Raising Raffi is the first book I’ve read that manages to articulate what it feels like to experience some of these baffling, amusing, disturbing extremes. Gessen’s book focuses on his son’s first five years of life, recounting the quirks and difficulties of each stage in Raffi’s development. Gessen and his wife, the novelist Emily Gould, face these difficulties together, and he acknowledges that she’s the more informed and effective parent. But the book focuses mostly on his own complex reactions to his son, examining the “contradictory mass of feelings” he experiences as a first-time parent, especially once Raffi transforms from a helpless, screaming newborn to a “cuddly one-year-old” and then into something more difficult: an unruly child.

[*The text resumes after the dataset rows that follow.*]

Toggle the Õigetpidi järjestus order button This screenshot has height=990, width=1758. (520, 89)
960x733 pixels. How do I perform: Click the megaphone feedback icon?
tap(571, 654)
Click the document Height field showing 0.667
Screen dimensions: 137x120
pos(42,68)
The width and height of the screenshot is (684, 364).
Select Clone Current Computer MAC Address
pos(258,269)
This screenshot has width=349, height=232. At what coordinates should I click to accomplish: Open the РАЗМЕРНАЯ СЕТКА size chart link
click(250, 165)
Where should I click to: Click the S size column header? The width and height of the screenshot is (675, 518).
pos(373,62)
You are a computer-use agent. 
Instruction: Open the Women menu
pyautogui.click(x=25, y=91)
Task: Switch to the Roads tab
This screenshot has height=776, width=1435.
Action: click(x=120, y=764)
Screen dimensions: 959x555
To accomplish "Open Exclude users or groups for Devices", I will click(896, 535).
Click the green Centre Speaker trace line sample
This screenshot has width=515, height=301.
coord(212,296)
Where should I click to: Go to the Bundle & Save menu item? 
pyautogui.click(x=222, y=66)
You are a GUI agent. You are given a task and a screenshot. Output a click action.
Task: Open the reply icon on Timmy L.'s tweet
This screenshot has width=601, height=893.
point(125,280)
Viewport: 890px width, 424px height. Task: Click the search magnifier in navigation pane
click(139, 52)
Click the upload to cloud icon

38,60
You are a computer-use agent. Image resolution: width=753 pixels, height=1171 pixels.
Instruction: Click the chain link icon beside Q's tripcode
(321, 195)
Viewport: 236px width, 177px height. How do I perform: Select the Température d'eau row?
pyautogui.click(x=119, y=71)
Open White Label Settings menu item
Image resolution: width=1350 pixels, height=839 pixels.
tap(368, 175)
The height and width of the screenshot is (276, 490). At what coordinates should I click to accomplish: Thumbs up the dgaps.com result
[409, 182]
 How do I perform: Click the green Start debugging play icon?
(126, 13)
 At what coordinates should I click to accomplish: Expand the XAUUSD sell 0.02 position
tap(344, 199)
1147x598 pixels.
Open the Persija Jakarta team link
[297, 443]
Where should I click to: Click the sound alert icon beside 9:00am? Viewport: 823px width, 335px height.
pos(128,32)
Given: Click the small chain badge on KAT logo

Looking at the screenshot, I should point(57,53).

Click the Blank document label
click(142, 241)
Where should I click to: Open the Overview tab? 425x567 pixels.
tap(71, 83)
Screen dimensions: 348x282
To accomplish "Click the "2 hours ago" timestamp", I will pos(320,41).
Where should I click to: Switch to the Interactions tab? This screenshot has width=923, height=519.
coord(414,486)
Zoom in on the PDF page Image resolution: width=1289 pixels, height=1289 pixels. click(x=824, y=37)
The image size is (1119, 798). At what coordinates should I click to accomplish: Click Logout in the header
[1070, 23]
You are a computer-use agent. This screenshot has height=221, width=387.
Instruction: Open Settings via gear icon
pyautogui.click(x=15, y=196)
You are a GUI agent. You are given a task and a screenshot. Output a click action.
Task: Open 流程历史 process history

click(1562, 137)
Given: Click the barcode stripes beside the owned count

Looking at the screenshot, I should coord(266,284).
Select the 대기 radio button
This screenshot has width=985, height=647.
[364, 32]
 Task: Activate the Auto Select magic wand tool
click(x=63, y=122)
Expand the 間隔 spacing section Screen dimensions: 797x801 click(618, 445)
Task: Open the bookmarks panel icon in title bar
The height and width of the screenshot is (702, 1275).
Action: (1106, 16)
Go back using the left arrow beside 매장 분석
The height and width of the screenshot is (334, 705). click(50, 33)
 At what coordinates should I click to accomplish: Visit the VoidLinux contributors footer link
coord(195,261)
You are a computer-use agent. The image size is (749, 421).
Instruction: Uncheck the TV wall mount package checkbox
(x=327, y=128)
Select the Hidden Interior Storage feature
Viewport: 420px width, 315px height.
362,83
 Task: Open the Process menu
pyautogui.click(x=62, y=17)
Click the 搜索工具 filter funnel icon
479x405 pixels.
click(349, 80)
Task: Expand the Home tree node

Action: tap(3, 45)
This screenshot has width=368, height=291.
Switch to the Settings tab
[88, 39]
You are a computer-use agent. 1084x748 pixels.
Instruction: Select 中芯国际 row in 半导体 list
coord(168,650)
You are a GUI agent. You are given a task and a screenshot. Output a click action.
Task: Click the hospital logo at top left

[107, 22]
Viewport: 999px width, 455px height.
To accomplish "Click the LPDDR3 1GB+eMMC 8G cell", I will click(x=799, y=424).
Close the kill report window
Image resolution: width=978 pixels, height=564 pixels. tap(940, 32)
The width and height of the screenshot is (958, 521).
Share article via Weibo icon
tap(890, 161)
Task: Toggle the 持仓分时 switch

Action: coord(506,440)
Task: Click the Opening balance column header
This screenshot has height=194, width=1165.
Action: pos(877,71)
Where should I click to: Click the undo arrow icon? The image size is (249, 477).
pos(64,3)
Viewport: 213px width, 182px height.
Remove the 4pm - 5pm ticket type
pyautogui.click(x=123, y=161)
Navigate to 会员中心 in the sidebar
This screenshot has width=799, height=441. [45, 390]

Gessen wants to be a kind, compassionate father—more than once, Raffi tells him that he’s “not nice”—but he also wants Raffi to actually listen. He wants Raffi not to hit or scratch. He wants Raffi to eat his dinner. He wants Raffi not to yank on his infant brother’s head. He wants Raffi not to pick up a glass of water at dinner and douse his father with it. But Raffi, being a child, sometimes willfully refuses. Gessen doesn’t want to yell, doesn’t want to spank, doesn’t want to endlessly badger his child, but he also doesn’t want Raffi to continue to do these things. So what should a nice but extremely frustrated parent do in such moments?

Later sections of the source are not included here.